The Mini-Moke in ‘Many Happy Returns’ has damage to front off-side mudguard, which suggests it has been in a collision at some point, and the repair looks to have been hurriedly done.
It is documented that the Mini-Moke HLT 709C was involved in an accident on its way from Elstree to Portmeirion, and had to be taken back to London to be repaired. So is this Mini Moke, in the picture, HLT 709C? However
having studied the relevant film footage of ‘Dance of The Dead’ I could not discern any such damage to any of the four Mokes, not even to HLT 709C in ‘Living In Harmony!’ Only to this Mini-Moke used in ‘Many Happy Returns.’ So perhaps the damage to it didn’t occur in September 1966, but in March 1967. While I was carrying out this in-depth study, I realized for the first time in 51 years, that No.6’s transport for the election was changed from candy-striped seat upholstery, to the orange and white stripes.
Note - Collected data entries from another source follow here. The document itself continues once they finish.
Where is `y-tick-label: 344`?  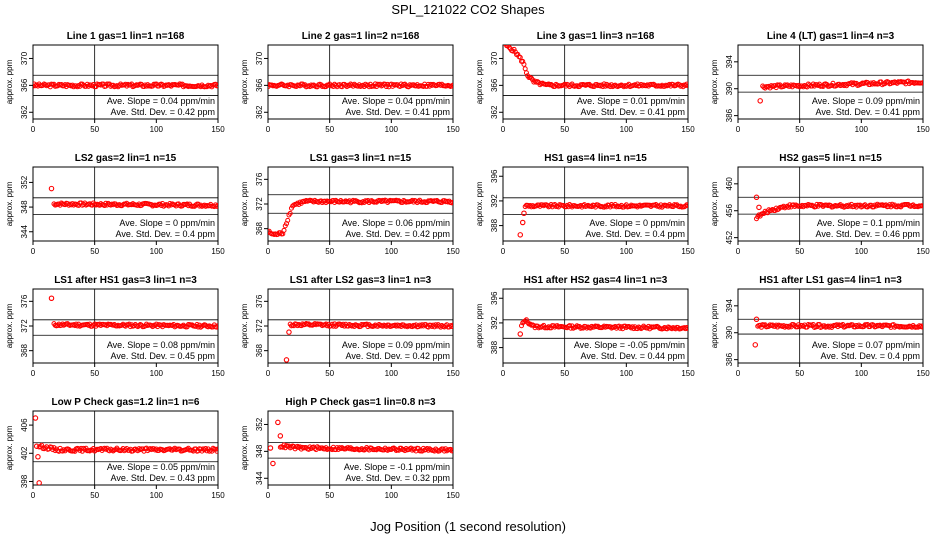 y-tick-label: 344 is located at coordinates (24, 232).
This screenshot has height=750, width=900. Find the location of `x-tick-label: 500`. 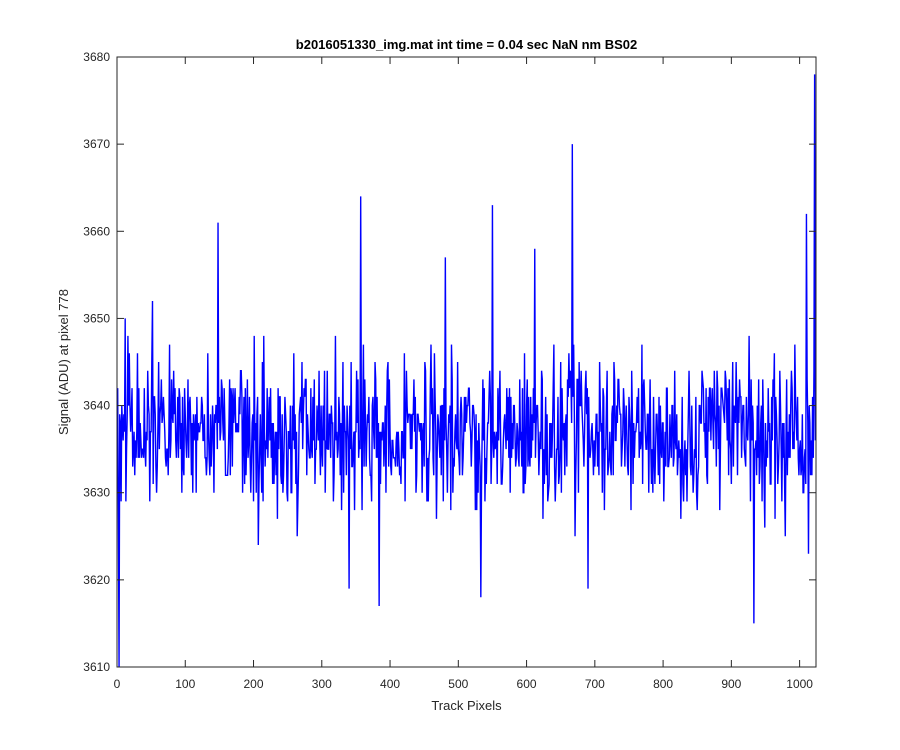

x-tick-label: 500 is located at coordinates (458, 684).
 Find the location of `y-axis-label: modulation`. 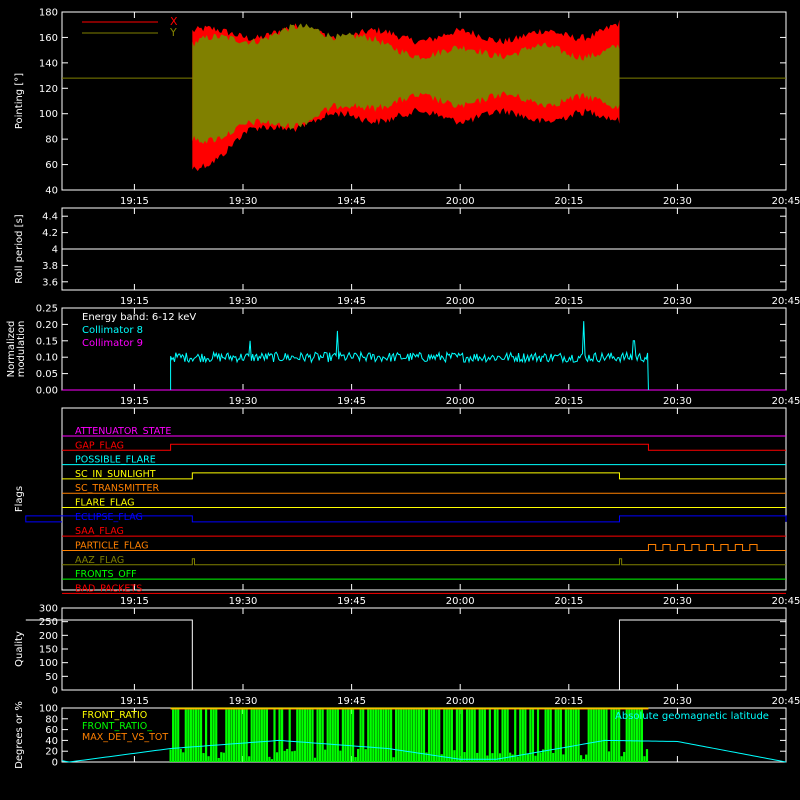

y-axis-label: modulation is located at coordinates (22, 350).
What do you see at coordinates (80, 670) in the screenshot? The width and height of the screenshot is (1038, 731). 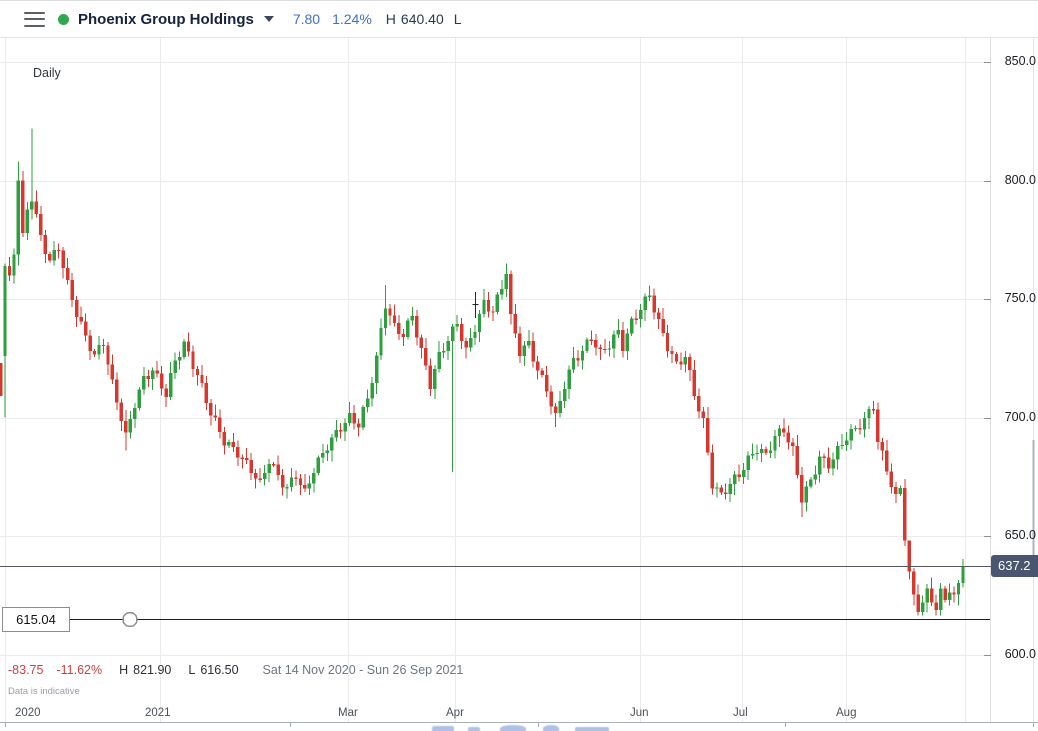 I see `range-change-percent: -11.62%` at bounding box center [80, 670].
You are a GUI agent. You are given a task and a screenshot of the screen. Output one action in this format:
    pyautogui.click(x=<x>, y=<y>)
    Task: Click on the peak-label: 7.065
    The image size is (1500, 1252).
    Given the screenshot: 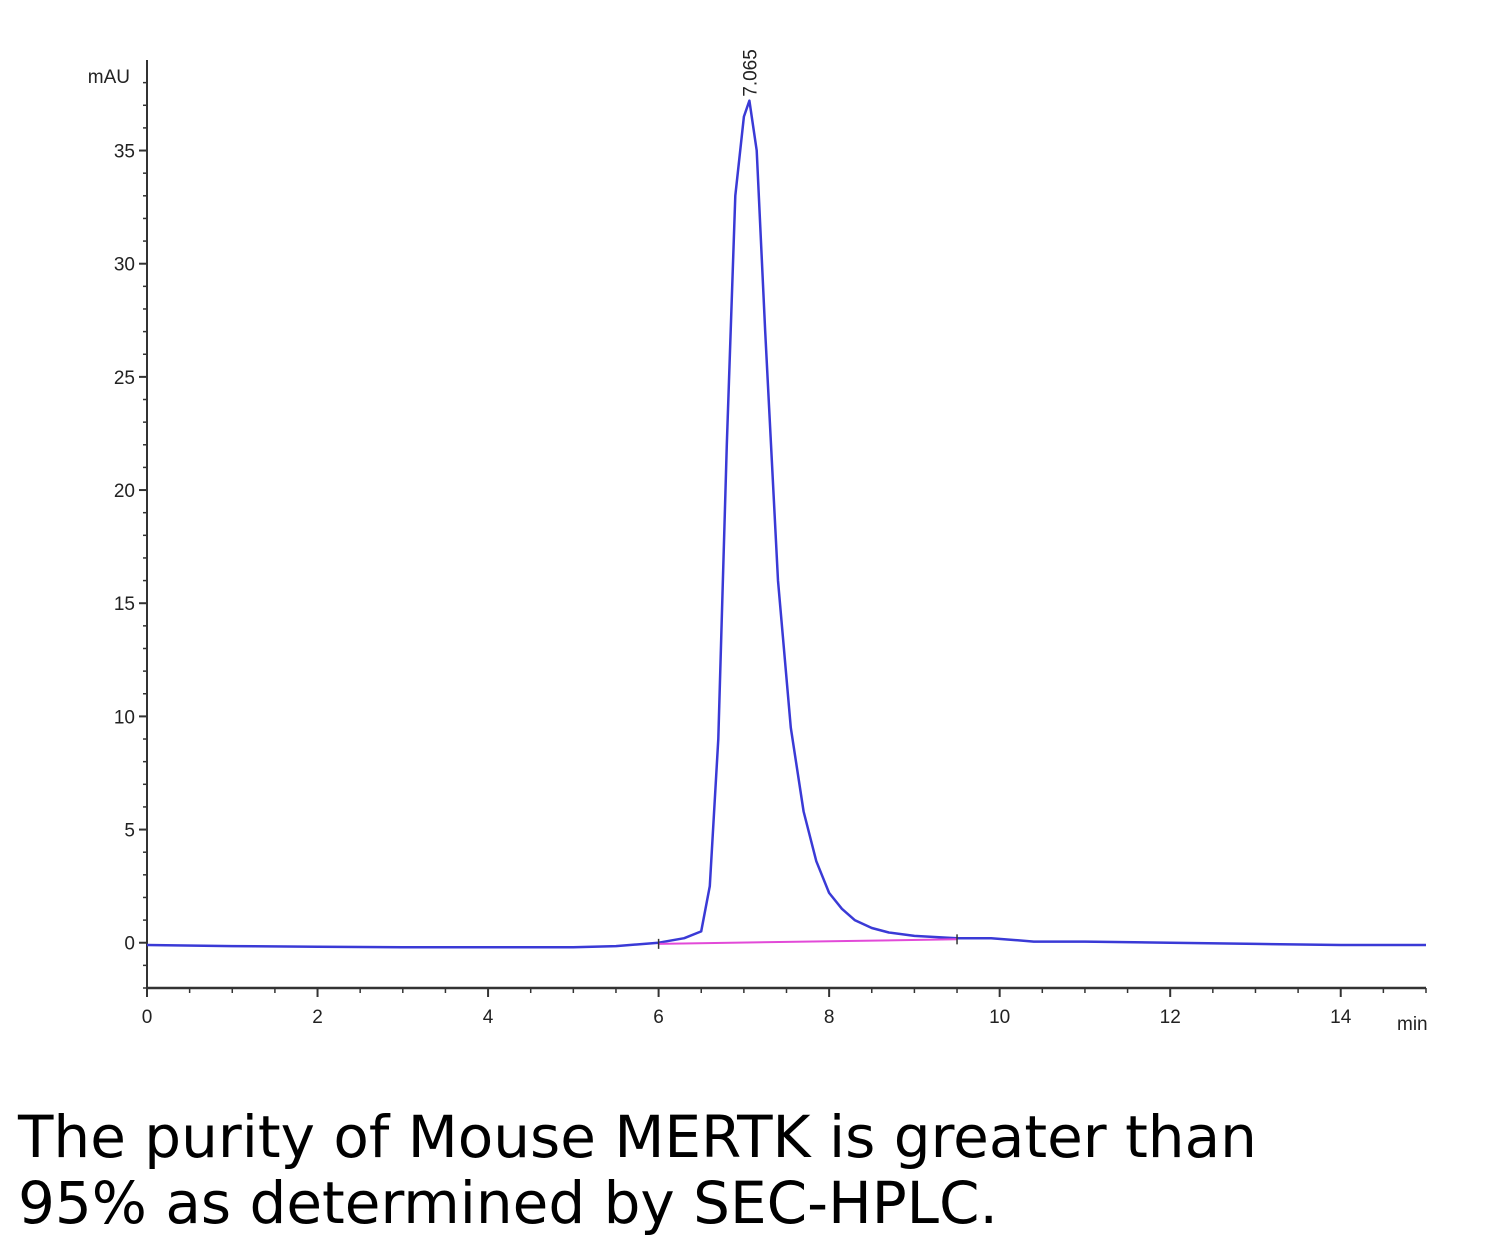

Was there a mechanical problem with the first Moke so that it had to be changed. Or was it simply another of those continuity errors which plague ‘the Prisoner?’ This all began with my having noticed the damage to the Mini-Moke’s off-side front wing, because I am curious about it. And that lead me to make note of the differences between the village taxis, which at first glance look to be identical. As for the fact that one of the four Mini-Mokes having orange and white stripes rather than the candy stripe, perhaps Wood & Pickett who converted the Mokes for ‘the Prisoner in the summer of 1966 had run out of the candy striped material!